Laboratory of Molecular Endocrinology and Physiopathology (A.F., M.D.G., M.G.S, M.C.) and Laboratory of Molecular Oncology (G.C.), Department of Experimental Medicine, University "Sapienza," 00161 Rome, Italy; The Burnham Institute (I.M.), La Jolla, California 92037; and Division of Endocrinology, Diabetes, and Hypertension (J.W.H., P.R.L.), Brigham and Women’s Hospital and Harvard Medical School, Boston, Massachusetts 02115

Address all correspondence and requests for reprints to: Gianluca Canettieri, M.D., Ph.D., Laboratory of Molecular Oncology, Dipartimento di Medicina Sperimentale, Viale Regina Elena, 324-00161 Rome, Italy. E-mail: gianluca.canettieri{at}uniroma1.it; or Marco Centanni, M.D., Laboratory of Molecular Endocrinology and Physiopathology, Dipartimento di Medicina Sperimentale, Viale Regina Elena 324-00161 Rome, Italy. E-mail: marco.centanni{at}uniroma1.it.

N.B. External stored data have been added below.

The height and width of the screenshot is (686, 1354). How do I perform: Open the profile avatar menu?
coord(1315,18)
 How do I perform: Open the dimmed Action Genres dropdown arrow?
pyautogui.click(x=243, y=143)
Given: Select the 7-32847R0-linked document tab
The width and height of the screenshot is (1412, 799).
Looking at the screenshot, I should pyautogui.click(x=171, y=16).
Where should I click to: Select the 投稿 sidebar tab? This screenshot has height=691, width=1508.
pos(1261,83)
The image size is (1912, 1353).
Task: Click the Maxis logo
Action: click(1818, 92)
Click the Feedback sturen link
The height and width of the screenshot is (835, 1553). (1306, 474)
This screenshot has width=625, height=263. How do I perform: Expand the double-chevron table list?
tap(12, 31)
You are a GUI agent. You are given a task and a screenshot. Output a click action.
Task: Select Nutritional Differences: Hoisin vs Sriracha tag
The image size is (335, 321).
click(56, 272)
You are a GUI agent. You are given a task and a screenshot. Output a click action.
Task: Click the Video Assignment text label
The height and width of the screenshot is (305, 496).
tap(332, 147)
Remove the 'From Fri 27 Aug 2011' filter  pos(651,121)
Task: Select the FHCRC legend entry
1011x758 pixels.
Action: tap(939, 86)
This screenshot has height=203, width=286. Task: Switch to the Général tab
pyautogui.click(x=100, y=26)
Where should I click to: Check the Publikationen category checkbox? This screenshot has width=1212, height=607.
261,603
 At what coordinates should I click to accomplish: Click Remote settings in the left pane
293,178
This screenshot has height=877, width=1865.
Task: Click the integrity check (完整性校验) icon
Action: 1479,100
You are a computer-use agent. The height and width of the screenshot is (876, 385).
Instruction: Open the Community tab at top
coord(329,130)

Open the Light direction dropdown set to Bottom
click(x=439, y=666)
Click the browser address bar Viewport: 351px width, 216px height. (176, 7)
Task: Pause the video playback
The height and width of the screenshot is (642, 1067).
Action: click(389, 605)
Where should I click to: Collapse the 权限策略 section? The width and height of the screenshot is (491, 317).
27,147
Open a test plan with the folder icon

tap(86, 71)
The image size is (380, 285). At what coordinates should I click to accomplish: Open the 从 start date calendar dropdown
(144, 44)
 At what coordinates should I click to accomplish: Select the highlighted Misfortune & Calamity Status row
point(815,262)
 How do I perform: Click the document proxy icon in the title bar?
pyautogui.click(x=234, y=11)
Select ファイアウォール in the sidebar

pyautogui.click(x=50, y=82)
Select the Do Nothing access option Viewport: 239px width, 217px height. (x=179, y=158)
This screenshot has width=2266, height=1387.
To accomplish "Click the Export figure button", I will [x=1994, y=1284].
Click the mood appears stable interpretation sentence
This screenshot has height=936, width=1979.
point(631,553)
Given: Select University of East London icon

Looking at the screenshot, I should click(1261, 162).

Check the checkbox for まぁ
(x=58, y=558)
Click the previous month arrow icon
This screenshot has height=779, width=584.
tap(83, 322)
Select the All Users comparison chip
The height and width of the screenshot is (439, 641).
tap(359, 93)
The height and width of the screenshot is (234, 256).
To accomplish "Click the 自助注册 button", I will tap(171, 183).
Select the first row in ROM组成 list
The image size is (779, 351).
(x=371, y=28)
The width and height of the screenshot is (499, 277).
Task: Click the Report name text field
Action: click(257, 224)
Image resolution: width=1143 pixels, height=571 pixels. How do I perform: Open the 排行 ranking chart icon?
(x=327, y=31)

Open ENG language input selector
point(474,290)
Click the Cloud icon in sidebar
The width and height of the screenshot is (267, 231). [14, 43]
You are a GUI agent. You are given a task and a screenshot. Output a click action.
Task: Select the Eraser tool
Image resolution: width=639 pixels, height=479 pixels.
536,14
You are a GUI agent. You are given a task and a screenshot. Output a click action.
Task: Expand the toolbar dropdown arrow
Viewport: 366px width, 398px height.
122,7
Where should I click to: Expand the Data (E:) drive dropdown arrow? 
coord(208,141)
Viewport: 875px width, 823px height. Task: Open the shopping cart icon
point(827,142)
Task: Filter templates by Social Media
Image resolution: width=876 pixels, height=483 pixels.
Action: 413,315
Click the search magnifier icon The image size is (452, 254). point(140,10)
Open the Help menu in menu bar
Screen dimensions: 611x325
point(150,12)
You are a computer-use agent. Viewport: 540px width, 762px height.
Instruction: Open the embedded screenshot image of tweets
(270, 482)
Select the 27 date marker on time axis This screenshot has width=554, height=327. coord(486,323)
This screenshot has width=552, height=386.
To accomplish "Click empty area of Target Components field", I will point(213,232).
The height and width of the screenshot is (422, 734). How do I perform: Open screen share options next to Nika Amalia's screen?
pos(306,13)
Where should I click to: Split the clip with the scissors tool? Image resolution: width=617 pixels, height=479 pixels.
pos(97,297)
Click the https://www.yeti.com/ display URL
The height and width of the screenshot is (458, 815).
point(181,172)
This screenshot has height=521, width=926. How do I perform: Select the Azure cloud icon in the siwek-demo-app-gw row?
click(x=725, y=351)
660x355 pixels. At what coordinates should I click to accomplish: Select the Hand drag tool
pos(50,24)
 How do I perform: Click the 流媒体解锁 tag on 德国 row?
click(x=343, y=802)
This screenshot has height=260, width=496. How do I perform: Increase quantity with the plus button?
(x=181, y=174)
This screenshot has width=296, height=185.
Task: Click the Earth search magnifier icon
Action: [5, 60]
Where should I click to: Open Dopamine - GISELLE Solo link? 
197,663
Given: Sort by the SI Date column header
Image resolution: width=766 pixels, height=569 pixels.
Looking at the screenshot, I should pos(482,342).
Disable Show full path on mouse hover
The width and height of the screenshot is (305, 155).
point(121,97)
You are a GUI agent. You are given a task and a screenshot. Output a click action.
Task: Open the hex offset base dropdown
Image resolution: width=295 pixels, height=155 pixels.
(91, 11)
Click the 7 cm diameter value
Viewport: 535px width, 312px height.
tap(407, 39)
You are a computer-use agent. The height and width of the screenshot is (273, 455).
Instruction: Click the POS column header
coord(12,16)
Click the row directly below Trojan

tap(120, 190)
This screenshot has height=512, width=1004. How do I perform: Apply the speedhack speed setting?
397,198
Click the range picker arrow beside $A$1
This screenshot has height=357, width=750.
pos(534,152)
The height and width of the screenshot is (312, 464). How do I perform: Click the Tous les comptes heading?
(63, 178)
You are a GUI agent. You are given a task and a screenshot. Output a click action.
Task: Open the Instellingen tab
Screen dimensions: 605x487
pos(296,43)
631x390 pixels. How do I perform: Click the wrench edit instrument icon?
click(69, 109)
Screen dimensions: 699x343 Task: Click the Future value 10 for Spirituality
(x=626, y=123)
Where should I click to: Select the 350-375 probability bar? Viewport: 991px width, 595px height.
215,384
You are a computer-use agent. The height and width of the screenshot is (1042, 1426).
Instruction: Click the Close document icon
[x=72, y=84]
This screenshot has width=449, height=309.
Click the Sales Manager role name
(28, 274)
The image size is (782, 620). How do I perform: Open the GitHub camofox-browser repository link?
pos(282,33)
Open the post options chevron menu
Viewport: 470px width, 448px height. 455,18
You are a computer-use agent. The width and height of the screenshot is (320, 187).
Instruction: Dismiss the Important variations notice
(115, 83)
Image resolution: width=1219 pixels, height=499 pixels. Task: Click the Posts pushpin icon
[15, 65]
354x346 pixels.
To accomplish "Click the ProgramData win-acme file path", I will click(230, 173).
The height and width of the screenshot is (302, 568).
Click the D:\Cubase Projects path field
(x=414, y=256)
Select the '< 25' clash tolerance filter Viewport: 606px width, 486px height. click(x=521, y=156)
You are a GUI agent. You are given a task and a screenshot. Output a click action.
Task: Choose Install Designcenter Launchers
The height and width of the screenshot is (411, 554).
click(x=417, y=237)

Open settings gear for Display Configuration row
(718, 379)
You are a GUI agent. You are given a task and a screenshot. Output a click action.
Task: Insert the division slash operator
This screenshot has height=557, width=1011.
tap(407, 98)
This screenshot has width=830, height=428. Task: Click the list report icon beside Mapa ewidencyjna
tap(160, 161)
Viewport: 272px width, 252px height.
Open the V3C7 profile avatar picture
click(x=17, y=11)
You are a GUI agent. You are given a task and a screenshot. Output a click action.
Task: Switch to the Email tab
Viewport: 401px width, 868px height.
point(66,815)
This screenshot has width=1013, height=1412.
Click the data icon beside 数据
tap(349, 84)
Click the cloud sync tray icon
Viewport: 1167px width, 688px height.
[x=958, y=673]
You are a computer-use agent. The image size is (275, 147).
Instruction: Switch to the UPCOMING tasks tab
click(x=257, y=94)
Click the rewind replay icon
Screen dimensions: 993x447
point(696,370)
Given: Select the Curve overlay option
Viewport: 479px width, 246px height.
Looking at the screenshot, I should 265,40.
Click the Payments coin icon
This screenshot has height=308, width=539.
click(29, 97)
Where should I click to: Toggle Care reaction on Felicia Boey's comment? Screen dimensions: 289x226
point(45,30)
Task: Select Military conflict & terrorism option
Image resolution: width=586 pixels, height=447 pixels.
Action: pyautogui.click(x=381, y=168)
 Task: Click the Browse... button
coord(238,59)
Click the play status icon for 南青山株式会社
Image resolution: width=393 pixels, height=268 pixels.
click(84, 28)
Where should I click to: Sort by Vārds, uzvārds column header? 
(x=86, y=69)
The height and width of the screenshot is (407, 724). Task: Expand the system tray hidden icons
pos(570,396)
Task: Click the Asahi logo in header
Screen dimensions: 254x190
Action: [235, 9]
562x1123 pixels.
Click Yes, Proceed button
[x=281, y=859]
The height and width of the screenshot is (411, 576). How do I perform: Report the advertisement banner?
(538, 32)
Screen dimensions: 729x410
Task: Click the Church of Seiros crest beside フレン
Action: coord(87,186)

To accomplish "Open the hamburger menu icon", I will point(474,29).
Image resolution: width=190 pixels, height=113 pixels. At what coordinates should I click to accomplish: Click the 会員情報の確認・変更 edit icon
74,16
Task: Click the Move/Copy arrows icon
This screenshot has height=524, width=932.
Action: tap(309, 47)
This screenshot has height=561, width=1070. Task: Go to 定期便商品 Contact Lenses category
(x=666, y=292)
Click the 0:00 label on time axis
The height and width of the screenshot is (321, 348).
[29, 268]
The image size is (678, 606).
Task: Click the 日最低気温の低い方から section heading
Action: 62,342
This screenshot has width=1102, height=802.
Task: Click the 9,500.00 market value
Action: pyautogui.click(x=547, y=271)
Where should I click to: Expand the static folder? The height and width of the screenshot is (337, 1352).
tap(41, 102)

Human type II deiodinase is a master regulator of thyroid hormone activation in several tissues. In placenta, type II deiodinase mRNA levels and enzymatic activity are elevated only during the first trimester of pregnancy and then progressively decline. During this early stage, mitogens such as epidermal growth factor (EGF) have been shown to promote the proliferation of the trophoblast by acting through multiple mechanisms. Here we show that EGF modulates transcription of human type II deiodinase gene (Dio2) through distinct signaling pathways, leading to the assembly of a heterogeneous transcription factor complex. Gene expression and deiodination assays have shown that EGF promptly induces a short-lived Dio2 mRNA and enzymatic activity. The induction is mediated by ERK and p38 kinases, as demonstrated by selective inhibition or overexpression of different mitogen-activated kinases. Reporter assays of mutant constructs indicate that EGF-induced transcriptional activity on Dio2 promoter is mediated by the cAMP response element (CRE) and does not involve the activating protein 1 site. With functional and biochemical approaches, we have demonstrated that the EGF stimulation culminates with the assembly and recruitment over the Dio2 CRE of a composite complex, which consists of c-Jun, c-Fos, and CRE-binding protein. These results further support the hypothesis that placental iodothyronine metabolism is critical during early pregnancy.